Why I Waited to Share This


I did not write about these treaties immediately. At the same moment, a humanitarian flotilla was sailing, risking everything against ruin forces that treat human lives as disposable.

I did not want to distract from that.

But these stories are connected. Both are about saying no to a system that values profit over life whether it is the ocean, a community, or a child.


Lessons from Réunion Island


In Réunion Island, I found another kind of guardianship. The island’s marine protected areas attract divers, freedivers, and ocean lovers.

It is not the same as Indigenous communities of the Great Barrier Reef, who live from and with the reef. But here too, people live with the ocean, as culture, as identity, as daily rhythm.

When we were there, our investigation even made the local news. Everyone spoke about whales, looked for them, celebrated them. Every day, people were out enjoying the sea.

This spirit of celebration and care is the foundation of ocean conservation. It proves that when communities embrace the ocean, protection follows naturally.


One Fight, Many Fronts

Protecting the sea means protecting ourselves. Resisting destruction means choosing empathy over greed.

The High Seas Treaty 2025 and the WTO Fisheries Subsidies Agreement are reasons to celebrate, but they are only the beginning. Treaties on paper only work if communities demand enforcement, if countries commit to compliance, and if individuals make choices that respect the ocean.

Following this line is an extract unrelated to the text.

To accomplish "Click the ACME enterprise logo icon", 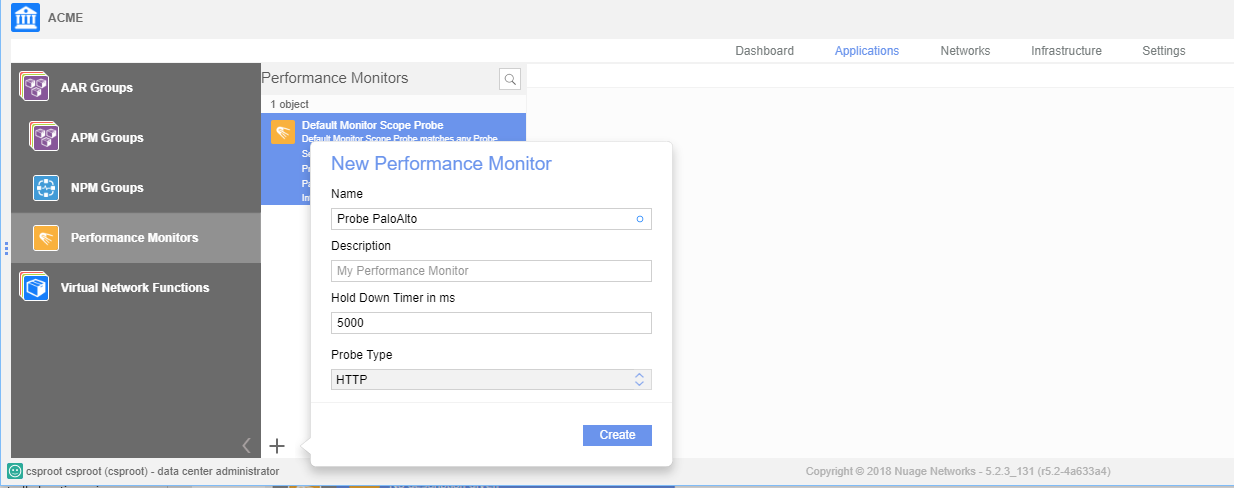I will [x=25, y=18].
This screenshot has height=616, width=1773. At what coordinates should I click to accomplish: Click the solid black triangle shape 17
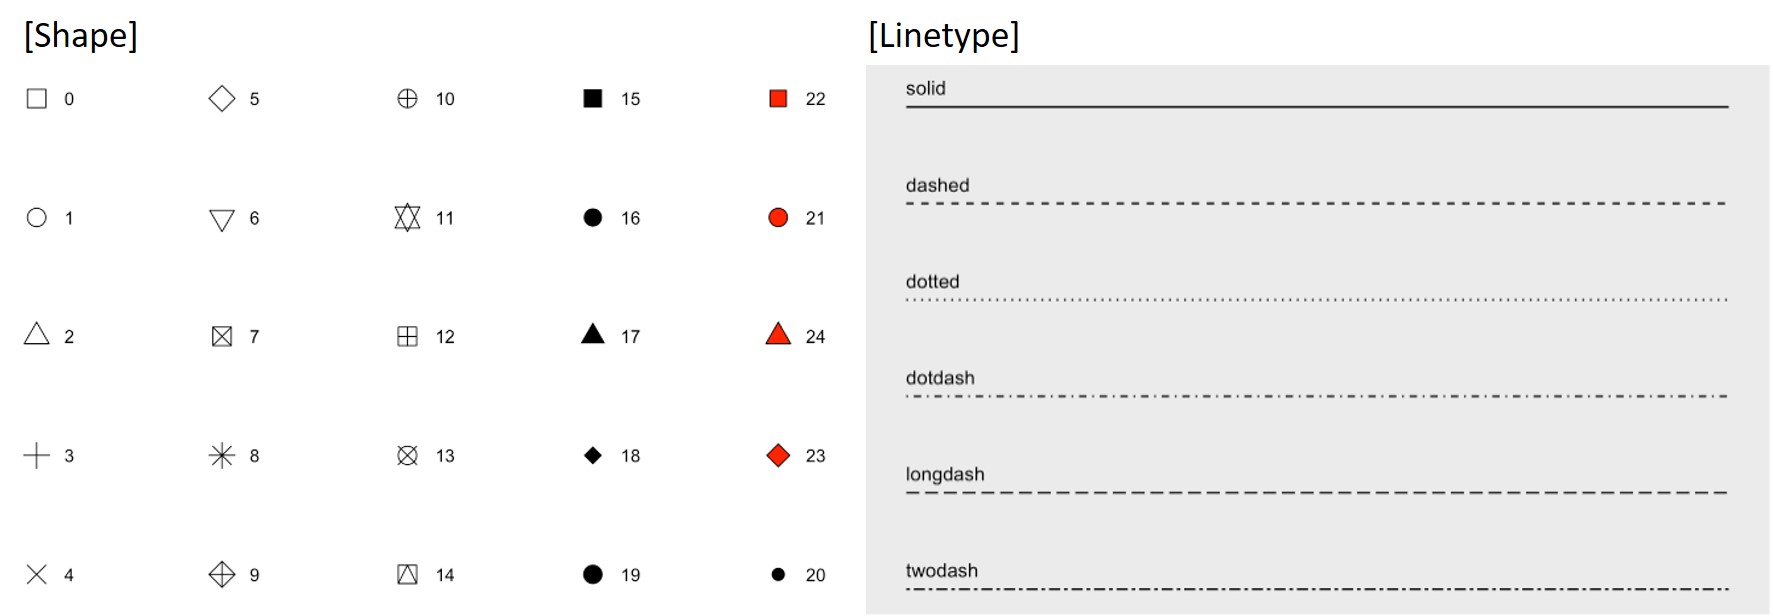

Your decision at the supermarket.
Your choice at a restaurant.
Your voice when governments ignore sustainability.

It all adds up.


Keep Your Eyes on the Planet


There are forces that care nothing for humanity, only for extraction and wealth. But treaties like the High Seas Treaty and the WTO subsidies ban remind us that global cooperation is possible.

Keep your eyes on the planet.
Keep your heart on the people.




Because wild places must stay wild or we lose the chance to remain human at all.

This is Spotted fabri, and May the Ocean and the humanity be with you all.